WORK REQUIRED:
Reproduce each line below with no alterations.

DATASET EXCERPTS Block Start

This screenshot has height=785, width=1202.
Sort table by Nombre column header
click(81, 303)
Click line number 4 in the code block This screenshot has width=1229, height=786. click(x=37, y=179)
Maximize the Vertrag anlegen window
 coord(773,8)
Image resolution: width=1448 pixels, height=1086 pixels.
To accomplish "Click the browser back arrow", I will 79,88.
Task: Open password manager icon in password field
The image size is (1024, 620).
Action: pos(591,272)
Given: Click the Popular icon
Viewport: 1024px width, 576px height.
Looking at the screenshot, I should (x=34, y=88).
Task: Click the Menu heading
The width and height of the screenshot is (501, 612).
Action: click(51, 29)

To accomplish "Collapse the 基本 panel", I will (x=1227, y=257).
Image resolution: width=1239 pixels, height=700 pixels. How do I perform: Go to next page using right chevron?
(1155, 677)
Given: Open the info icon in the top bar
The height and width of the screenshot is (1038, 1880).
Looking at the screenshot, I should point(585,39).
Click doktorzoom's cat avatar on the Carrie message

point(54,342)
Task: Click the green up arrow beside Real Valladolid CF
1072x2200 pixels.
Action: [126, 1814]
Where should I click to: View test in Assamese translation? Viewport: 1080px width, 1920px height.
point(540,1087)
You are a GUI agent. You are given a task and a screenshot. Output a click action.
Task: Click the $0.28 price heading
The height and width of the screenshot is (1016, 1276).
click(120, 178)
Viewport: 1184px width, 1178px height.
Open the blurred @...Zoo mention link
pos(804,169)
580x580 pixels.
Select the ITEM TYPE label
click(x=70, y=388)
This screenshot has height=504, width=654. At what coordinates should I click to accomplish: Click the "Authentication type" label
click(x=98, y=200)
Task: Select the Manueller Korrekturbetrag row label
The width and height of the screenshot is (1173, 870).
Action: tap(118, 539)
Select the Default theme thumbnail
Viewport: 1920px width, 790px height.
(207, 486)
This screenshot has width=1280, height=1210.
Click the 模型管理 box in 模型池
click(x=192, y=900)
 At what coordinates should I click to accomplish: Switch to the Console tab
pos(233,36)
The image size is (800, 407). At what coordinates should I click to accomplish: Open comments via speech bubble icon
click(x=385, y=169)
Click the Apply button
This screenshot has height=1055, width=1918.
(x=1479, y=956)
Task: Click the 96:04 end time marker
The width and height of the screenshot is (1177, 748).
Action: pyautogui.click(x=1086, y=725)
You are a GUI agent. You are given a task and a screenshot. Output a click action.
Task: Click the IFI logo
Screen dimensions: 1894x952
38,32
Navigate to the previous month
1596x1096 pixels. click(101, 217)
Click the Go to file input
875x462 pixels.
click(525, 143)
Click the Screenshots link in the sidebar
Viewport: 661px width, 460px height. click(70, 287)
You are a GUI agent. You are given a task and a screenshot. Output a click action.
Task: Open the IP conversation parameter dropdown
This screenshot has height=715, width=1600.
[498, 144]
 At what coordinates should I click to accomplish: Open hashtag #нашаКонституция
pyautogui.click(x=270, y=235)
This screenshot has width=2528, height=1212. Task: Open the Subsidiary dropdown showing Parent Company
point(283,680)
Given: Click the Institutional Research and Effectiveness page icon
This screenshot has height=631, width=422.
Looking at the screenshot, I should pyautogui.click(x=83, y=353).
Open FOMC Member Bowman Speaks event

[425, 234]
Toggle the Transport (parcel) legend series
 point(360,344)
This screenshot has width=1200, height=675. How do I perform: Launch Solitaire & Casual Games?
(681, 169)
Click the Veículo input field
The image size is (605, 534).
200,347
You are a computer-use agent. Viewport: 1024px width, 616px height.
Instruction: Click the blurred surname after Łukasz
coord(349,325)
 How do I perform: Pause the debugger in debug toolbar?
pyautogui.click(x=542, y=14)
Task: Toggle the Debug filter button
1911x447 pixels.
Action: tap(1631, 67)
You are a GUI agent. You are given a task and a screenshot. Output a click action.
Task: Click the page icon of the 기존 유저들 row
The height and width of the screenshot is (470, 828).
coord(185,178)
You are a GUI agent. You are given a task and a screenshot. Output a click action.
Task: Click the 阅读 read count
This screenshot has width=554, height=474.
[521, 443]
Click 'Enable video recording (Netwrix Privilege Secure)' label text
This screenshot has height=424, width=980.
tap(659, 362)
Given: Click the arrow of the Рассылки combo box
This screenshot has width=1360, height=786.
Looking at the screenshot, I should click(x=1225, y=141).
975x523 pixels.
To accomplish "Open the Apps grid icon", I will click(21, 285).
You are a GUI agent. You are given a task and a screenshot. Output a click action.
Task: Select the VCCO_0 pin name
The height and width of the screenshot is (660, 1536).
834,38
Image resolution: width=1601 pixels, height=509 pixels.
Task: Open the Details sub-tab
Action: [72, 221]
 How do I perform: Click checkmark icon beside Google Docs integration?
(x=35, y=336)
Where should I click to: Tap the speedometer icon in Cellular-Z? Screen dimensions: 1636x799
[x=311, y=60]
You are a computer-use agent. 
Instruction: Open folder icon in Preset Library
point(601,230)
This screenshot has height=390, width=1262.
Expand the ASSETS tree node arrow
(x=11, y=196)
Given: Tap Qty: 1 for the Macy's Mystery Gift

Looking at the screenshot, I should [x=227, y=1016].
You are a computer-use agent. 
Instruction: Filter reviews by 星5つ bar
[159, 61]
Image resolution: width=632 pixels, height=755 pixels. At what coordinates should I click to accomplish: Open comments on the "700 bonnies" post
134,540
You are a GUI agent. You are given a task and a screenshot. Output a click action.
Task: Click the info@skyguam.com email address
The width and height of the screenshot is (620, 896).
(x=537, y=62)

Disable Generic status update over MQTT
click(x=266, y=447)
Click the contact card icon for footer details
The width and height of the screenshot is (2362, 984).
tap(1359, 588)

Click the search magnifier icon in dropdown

DATASET EXCERPTS Block End

ANSWER AREA:
This screenshot has height=785, width=1202.
Sort table by Nombre column header
click(81, 303)
Click line number 4 in the code block This screenshot has width=1229, height=786. click(x=37, y=179)
Maximize the Vertrag anlegen window
 coord(773,8)
Image resolution: width=1448 pixels, height=1086 pixels.
To accomplish "Click the browser back arrow", I will 79,88.
Task: Open password manager icon in password field
The image size is (1024, 620).
Action: pos(591,272)
Given: Click the Popular icon
Viewport: 1024px width, 576px height.
Looking at the screenshot, I should (x=34, y=88).
Task: Click the Menu heading
The width and height of the screenshot is (501, 612).
Action: click(51, 29)

To accomplish "Collapse the 基本 panel", I will (x=1227, y=257).
Image resolution: width=1239 pixels, height=700 pixels. How do I perform: Go to next page using right chevron?
(1155, 677)
Given: Open the info icon in the top bar
The height and width of the screenshot is (1038, 1880).
Looking at the screenshot, I should point(585,39).
Click doktorzoom's cat avatar on the Carrie message

point(54,342)
Task: Click the green up arrow beside Real Valladolid CF
1072x2200 pixels.
Action: [126, 1814]
Where should I click to: View test in Assamese translation? Viewport: 1080px width, 1920px height.
point(540,1087)
You are a GUI agent. You are given a task and a screenshot. Output a click action.
Task: Click the $0.28 price heading
The height and width of the screenshot is (1016, 1276).
click(120, 178)
Viewport: 1184px width, 1178px height.
Open the blurred @...Zoo mention link
pos(804,169)
580x580 pixels.
Select the ITEM TYPE label
click(x=70, y=388)
This screenshot has height=504, width=654. At what coordinates should I click to accomplish: Click the "Authentication type" label
click(x=98, y=200)
Task: Select the Manueller Korrekturbetrag row label
The width and height of the screenshot is (1173, 870).
Action: tap(118, 539)
Select the Default theme thumbnail
Viewport: 1920px width, 790px height.
(207, 486)
This screenshot has width=1280, height=1210.
Click the 模型管理 box in 模型池
click(x=192, y=900)
 At what coordinates should I click to accomplish: Switch to the Console tab
pos(233,36)
The image size is (800, 407). At what coordinates should I click to accomplish: Open comments via speech bubble icon
click(x=385, y=169)
Click the Apply button
This screenshot has height=1055, width=1918.
(x=1479, y=956)
Task: Click the 96:04 end time marker
The width and height of the screenshot is (1177, 748).
Action: pyautogui.click(x=1086, y=725)
You are a GUI agent. You are given a task and a screenshot. Output a click action.
Task: Click the IFI logo
Screen dimensions: 1894x952
38,32
Navigate to the previous month
1596x1096 pixels. click(101, 217)
Click the Go to file input
875x462 pixels.
click(525, 143)
Click the Screenshots link in the sidebar
Viewport: 661px width, 460px height. click(70, 287)
You are a GUI agent. You are given a task and a screenshot. Output a click action.
Task: Open the IP conversation parameter dropdown
This screenshot has height=715, width=1600.
[498, 144]
 At what coordinates should I click to accomplish: Open hashtag #нашаКонституция
pyautogui.click(x=270, y=235)
This screenshot has width=2528, height=1212. Task: Open the Subsidiary dropdown showing Parent Company
point(283,680)
Given: Click the Institutional Research and Effectiveness page icon
This screenshot has height=631, width=422.
Looking at the screenshot, I should pyautogui.click(x=83, y=353).
Open FOMC Member Bowman Speaks event

[425, 234]
Toggle the Transport (parcel) legend series
 point(360,344)
This screenshot has width=1200, height=675. How do I perform: Launch Solitaire & Casual Games?
(681, 169)
Click the Veículo input field
The image size is (605, 534).
200,347
You are a computer-use agent. Viewport: 1024px width, 616px height.
Instruction: Click the blurred surname after Łukasz
coord(349,325)
 How do I perform: Pause the debugger in debug toolbar?
pyautogui.click(x=542, y=14)
Task: Toggle the Debug filter button
1911x447 pixels.
Action: tap(1631, 67)
You are a GUI agent. You are given a task and a screenshot. Output a click action.
Task: Click the page icon of the 기존 유저들 row
The height and width of the screenshot is (470, 828).
coord(185,178)
You are a GUI agent. You are given a task and a screenshot. Output a click action.
Task: Click the 阅读 read count
This screenshot has width=554, height=474.
[521, 443]
Click 'Enable video recording (Netwrix Privilege Secure)' label text
This screenshot has height=424, width=980.
tap(659, 362)
Given: Click the arrow of the Рассылки combo box
This screenshot has width=1360, height=786.
Looking at the screenshot, I should click(x=1225, y=141).
975x523 pixels.
To accomplish "Open the Apps grid icon", I will click(21, 285).
You are a GUI agent. You are given a task and a screenshot. Output a click action.
Task: Select the VCCO_0 pin name
The height and width of the screenshot is (660, 1536).
834,38
Image resolution: width=1601 pixels, height=509 pixels.
Task: Open the Details sub-tab
Action: [72, 221]
 How do I perform: Click checkmark icon beside Google Docs integration?
(x=35, y=336)
Where should I click to: Tap the speedometer icon in Cellular-Z? Screen dimensions: 1636x799
[x=311, y=60]
You are a computer-use agent. 
Instruction: Open folder icon in Preset Library
point(601,230)
This screenshot has height=390, width=1262.
Expand the ASSETS tree node arrow
(x=11, y=196)
Given: Tap Qty: 1 for the Macy's Mystery Gift

Looking at the screenshot, I should [x=227, y=1016].
You are a computer-use agent. 
Instruction: Filter reviews by 星5つ bar
[159, 61]
Image resolution: width=632 pixels, height=755 pixels. At what coordinates should I click to accomplish: Open comments on the "700 bonnies" post
134,540
You are a GUI agent. You are given a task and a screenshot. Output a click action.
Task: Click the info@skyguam.com email address
The width and height of the screenshot is (620, 896).
(x=537, y=62)

Disable Generic status update over MQTT
click(x=266, y=447)
Click the contact card icon for footer details
The width and height of the screenshot is (2362, 984).
tap(1359, 588)

Click the search magnifier icon in dropdown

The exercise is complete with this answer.